Quanto à medicina paliativa, Marília Dourado referiu que “usa técnicas que aumentam o conforto, mas que não interferem na sobrevivência” e está voltada “para o alívio dos sintomas, da angústia e do sofrimento”.
“O foco – conclui – na pessoa, e não na doença”.
Enfermeira no IPO de Coimbra, Ana Rocha falou das medidas de higiene e conforto em Cuidados Paliativos, definindo conforto como “sensação de tranquilidade física e bem-estar corporal, consolar alguém nos momentos de necessidade; imagem mental de se sentir bem, de equilíbrio, contentamento, amabilidade, alegria e conforto, usualmente demonstrada por tranquilidade consigo próprio e abertura para as outras pessoas ou satisfação com independência”.
“Conforto é mas do que desconforto, é construído pelo profissional que cuida, mas determinado ou dirigido pelo doente que é cuidado”, acrescentou.
Liliana Henriques, enfermeira da UCCLM da Stª Casa da Misericórdia de Pedrógão Grande, abordou o Método de Cuidado Humanitude: um contributo para a transformação dos cuidados em saúde.
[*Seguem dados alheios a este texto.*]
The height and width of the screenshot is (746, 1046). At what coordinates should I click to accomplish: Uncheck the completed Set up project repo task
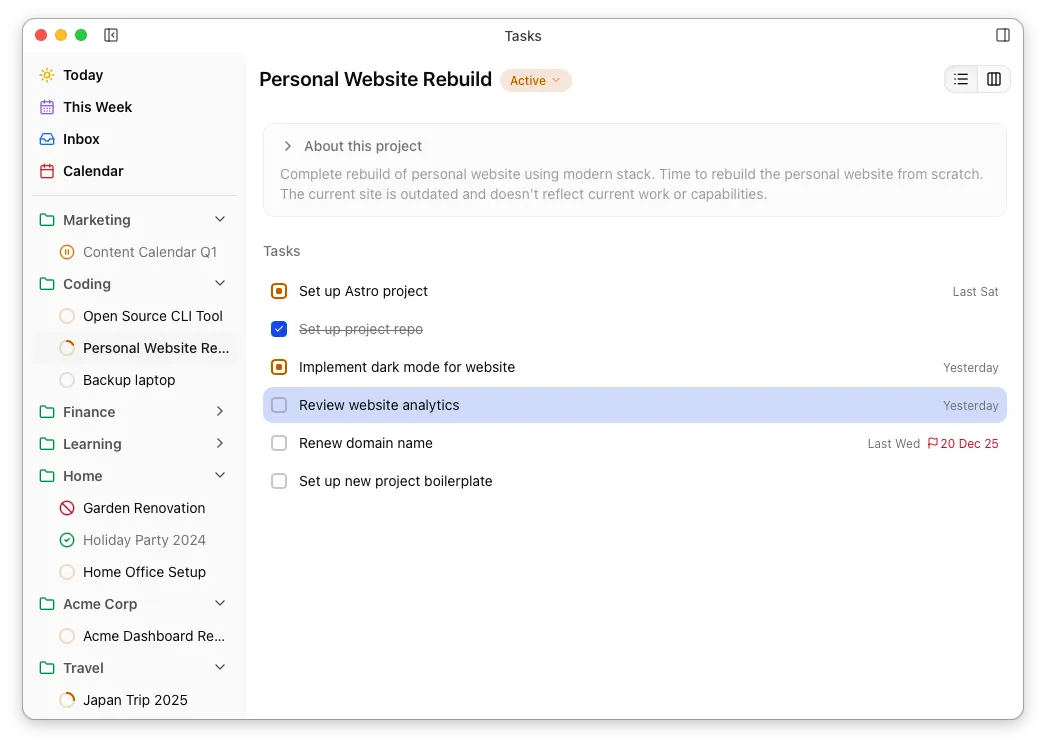tap(279, 329)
O sucesso dessa metodologia deve-se – afirma - a Filosofia e 150 técnicas, e a Humanitude é desenvolvida por cuidadores para cuidadores, uma filosofia Humanista centrada na relação entre cuidador e pessoa cuidada”.
“Melhorar, manter e acompanhar até à morte, é o objetivo de um cuidador, que é pessoa (profissional ou familiar) que cuida de uma pessoa com problemas ou preocupações de saúde”, acrescenta. “E será que estamos no nível de cuidado certo? Nem por isso, já que quase 9 em cada dez das pessoas cuidadas não estão no melhor nível de cuidados”, referiu ainda, definindo o que é a Filosofia de Cuidado Humanitude: “não podemos reduzir o ser humano a necessidades…temos de passar de uma filosofia de necessidades a uma filosofia de desejos…e de relações”.
“Demências em contexto de urgência”, temática de Florbela Gonçalves, médica IPO Francisco Gentil, E.P.E. – Coimbra, após falar da síndrome demencial (declínio progressivo de duas ou mais áreas da cognição, com interferência nas atividades sociais, trabalho ou relacionamento inter-pessoal, na ausência de delírio ou outro transtorno psiquiátrico maior), referiu que, “ao contrário da demência, o delírio tem um início abrupto, curso flutuante, memória recente em geral preservada e alteração do nível de consciência”.
Florbela Gonçalves, médica do IPO - Coimbra deu também números reais“ Em 2015 havia 46,8 milhões de doentes com demência no mundo, estimando-se que em cada ano haja 9,9 milhões de novos casos diagnosticados, isto é, uma em cada 3 segundos, mas com uma previsão de 13 milhões em 2050”, sendo a esperança média de vida é de 8 anos desde o início da demência, salientou.
Já Manuel Luís Capelas, professor da Universidade Católica de Lisboa falou dos cuidados paliativos numa sociedade envelhecida – uma emergência de saúde pública”, começando por alguns dados demográficos: “Na União Europeia a esperança média de vida é de 65 ou mais anos, no Mundo é de 80 ou mais”. “O direito à informação, direito ao consentimento, e o direito à liberdade de escolha do doente são princípios fundamentais”, afirma, e quanto aos cuidados paliativos, distinguem-se os compreensivos, os integrados, a qualidade, a acessibilidade universal e os valores de compaixão e comprometimento em cuidar de pessoas frágeis e vulneráveis (doentes, família e cuidadores)”.
Finalmente, Manuel Teixeira Veríssimo, médico do CHUC, fez um balanço, salientando a necessidade dos cuidados paliativos das demências, nas emergências e urgências, em doenças incuráveis, sublinhando que os cuidados paliativos agora são mais caros mas também mais eficientes.
Na sessão de encerramento, Avelino Pedroso, da ARS, após referir que o envelhecimento vai agravar-se cada vez mais, considerou que a sociedade e os serviços de Saúde não estão preparados para isso, e falou da necessidade de reforçar o envolvimento das UCCS, ou do apoio psicológico que é necessário dar ao cuidador, exausto, em casa, isto é dar ao apoio domiciliário um apoio mais integrado.
Numa breve intervenção final, Jaime Ramos, o presidente do CA da Fundação ADFP, que agradeceu a presença de todos nesta conferência, revelou que o Hospital Compaixão será inaugurado em 2019, sublinhando que “o seu funcionamento só é possível se o Estado colaborar”.